> **Data extracts**:
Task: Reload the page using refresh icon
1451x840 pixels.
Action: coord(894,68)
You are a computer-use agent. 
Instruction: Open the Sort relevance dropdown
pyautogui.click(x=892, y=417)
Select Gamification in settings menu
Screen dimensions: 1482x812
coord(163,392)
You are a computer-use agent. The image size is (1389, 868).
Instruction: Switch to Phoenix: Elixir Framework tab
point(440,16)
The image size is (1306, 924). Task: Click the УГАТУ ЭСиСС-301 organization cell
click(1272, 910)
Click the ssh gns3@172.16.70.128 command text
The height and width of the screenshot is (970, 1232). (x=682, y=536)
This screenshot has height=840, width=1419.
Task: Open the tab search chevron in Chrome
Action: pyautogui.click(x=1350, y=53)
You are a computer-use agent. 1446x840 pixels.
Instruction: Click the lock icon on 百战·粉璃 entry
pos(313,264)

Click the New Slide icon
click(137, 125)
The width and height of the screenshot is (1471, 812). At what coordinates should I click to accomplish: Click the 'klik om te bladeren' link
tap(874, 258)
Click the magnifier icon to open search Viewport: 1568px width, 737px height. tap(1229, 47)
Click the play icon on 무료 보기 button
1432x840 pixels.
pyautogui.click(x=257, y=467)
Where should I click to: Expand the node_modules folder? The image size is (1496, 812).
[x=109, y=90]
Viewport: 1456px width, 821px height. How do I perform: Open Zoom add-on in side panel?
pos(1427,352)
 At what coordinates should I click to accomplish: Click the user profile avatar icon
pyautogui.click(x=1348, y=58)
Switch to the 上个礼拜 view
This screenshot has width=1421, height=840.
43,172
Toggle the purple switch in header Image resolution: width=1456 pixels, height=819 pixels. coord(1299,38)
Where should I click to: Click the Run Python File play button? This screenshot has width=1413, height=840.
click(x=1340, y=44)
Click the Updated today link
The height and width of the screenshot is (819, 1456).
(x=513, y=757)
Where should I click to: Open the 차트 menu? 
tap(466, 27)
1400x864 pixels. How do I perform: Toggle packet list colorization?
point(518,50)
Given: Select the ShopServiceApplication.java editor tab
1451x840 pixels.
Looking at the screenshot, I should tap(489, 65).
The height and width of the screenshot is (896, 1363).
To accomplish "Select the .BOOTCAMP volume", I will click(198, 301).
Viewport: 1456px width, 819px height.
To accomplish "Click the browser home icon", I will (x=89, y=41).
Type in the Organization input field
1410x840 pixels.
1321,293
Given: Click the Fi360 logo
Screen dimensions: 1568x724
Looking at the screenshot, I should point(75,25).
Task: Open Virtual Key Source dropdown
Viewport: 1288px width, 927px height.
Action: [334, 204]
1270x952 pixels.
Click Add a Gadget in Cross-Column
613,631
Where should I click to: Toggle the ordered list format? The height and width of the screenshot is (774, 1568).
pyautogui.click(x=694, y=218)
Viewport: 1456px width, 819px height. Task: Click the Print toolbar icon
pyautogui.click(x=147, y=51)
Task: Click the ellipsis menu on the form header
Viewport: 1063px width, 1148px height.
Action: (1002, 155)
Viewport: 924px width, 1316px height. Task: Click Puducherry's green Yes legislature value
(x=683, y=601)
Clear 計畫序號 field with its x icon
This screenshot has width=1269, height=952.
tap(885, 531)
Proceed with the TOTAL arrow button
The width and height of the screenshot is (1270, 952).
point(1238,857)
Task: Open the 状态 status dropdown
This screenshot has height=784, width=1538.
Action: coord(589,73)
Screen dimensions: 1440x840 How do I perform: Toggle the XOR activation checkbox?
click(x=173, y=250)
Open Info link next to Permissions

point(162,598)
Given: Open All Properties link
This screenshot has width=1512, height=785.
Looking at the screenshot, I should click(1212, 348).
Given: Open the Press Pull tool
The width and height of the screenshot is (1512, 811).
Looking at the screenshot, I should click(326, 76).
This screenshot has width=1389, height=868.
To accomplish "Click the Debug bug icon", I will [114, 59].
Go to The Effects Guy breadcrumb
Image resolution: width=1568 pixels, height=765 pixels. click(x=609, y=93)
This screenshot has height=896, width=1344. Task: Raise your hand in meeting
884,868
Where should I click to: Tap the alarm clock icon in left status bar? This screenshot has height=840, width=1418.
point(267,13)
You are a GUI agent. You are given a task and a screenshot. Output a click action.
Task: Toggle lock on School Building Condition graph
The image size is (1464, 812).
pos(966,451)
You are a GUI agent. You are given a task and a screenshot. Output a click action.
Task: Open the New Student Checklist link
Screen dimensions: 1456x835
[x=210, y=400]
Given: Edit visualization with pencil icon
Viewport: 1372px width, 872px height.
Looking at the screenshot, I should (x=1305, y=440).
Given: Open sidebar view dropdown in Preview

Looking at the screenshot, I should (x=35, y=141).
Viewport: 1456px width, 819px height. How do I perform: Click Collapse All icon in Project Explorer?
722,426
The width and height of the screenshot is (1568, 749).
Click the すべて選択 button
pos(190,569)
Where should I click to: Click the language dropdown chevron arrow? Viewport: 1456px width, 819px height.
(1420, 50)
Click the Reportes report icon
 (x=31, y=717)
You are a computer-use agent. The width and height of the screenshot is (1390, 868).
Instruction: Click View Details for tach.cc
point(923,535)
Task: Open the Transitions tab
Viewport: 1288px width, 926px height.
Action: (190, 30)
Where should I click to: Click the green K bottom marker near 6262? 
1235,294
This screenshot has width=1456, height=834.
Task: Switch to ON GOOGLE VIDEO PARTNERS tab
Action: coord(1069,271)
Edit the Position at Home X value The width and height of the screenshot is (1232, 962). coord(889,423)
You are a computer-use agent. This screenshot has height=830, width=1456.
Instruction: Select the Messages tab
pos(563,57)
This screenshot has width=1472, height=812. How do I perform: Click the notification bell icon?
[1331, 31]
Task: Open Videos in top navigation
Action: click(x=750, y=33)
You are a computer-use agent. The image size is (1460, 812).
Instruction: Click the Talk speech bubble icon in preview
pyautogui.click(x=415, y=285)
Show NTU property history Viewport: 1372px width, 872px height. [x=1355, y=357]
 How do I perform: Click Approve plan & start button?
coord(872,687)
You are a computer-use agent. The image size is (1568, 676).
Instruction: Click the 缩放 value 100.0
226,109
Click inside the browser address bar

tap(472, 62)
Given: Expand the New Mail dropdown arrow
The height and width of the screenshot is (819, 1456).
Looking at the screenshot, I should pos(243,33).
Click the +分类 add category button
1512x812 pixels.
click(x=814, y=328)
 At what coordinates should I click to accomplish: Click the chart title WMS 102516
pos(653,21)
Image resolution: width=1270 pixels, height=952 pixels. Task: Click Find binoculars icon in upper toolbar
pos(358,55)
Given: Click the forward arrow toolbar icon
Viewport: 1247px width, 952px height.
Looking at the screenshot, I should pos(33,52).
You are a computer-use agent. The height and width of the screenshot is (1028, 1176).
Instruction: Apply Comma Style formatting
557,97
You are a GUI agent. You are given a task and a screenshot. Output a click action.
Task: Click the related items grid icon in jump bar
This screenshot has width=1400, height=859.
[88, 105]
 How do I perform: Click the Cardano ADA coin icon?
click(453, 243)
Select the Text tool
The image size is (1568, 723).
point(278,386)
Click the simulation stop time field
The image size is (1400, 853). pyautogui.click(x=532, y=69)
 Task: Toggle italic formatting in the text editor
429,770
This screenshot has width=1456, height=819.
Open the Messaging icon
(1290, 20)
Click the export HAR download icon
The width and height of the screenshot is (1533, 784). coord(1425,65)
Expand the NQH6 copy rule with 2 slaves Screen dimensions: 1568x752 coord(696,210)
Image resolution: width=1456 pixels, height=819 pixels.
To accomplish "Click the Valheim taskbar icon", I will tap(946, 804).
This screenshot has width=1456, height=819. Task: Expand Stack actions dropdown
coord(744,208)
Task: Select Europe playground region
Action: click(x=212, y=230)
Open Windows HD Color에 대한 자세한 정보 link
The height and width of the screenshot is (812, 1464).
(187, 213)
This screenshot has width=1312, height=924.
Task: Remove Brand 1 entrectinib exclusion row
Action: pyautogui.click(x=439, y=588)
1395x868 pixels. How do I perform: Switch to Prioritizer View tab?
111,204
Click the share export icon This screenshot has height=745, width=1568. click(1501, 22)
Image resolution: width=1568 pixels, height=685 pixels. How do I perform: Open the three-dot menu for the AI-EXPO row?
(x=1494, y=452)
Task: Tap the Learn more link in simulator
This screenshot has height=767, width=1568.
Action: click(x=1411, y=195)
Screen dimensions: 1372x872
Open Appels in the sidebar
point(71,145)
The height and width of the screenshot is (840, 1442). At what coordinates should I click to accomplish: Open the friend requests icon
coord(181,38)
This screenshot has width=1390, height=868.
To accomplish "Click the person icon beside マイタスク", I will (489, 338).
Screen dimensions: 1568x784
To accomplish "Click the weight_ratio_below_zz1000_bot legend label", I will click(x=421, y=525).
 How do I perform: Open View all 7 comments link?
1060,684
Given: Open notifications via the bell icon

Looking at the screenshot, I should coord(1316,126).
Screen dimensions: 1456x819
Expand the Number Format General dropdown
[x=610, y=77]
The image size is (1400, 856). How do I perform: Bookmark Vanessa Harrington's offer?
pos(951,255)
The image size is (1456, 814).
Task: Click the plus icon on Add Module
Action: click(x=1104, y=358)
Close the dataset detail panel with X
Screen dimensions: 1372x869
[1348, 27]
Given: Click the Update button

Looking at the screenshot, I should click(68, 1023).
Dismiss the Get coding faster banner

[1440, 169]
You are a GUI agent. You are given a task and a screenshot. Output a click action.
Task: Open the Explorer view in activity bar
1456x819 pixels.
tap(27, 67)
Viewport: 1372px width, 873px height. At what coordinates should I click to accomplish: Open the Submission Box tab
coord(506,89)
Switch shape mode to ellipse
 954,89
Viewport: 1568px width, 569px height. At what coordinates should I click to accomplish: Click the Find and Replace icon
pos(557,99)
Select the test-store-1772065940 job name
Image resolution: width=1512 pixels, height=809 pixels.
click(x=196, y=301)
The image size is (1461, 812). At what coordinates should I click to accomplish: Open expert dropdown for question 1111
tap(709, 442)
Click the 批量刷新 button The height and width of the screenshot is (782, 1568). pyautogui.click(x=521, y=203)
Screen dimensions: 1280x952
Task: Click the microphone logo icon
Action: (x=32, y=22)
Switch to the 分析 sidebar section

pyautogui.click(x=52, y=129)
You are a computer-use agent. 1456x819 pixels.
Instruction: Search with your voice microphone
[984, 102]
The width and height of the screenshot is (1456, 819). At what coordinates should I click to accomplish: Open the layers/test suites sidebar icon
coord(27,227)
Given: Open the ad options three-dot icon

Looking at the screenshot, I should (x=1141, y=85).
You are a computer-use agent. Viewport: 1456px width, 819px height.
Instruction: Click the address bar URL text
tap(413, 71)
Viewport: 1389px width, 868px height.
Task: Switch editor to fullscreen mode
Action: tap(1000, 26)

> **What is being asked**:
Reproduce exactly the stretch of the material above that starts at the line with "Task: Open the New Student Checklist link" and ends at the line with "Task: Open the Transitions tab", both included, and nothing else.

> **Worked solution**:
Task: Open the New Student Checklist link
Screen dimensions: 1456x835
[x=210, y=400]
Given: Edit visualization with pencil icon
Viewport: 1372px width, 872px height.
Looking at the screenshot, I should (x=1305, y=440).
Given: Open sidebar view dropdown in Preview

Looking at the screenshot, I should (x=35, y=141).
Viewport: 1456px width, 819px height. How do I perform: Click Collapse All icon in Project Explorer?
722,426
The width and height of the screenshot is (1568, 749).
Click the すべて選択 button
pos(190,569)
Where should I click to: Click the language dropdown chevron arrow? Viewport: 1456px width, 819px height.
(1420, 50)
Click the Reportes report icon
 (x=31, y=717)
You are a computer-use agent. The width and height of the screenshot is (1390, 868).
Instruction: Click View Details for tach.cc
point(923,535)
Task: Open the Transitions tab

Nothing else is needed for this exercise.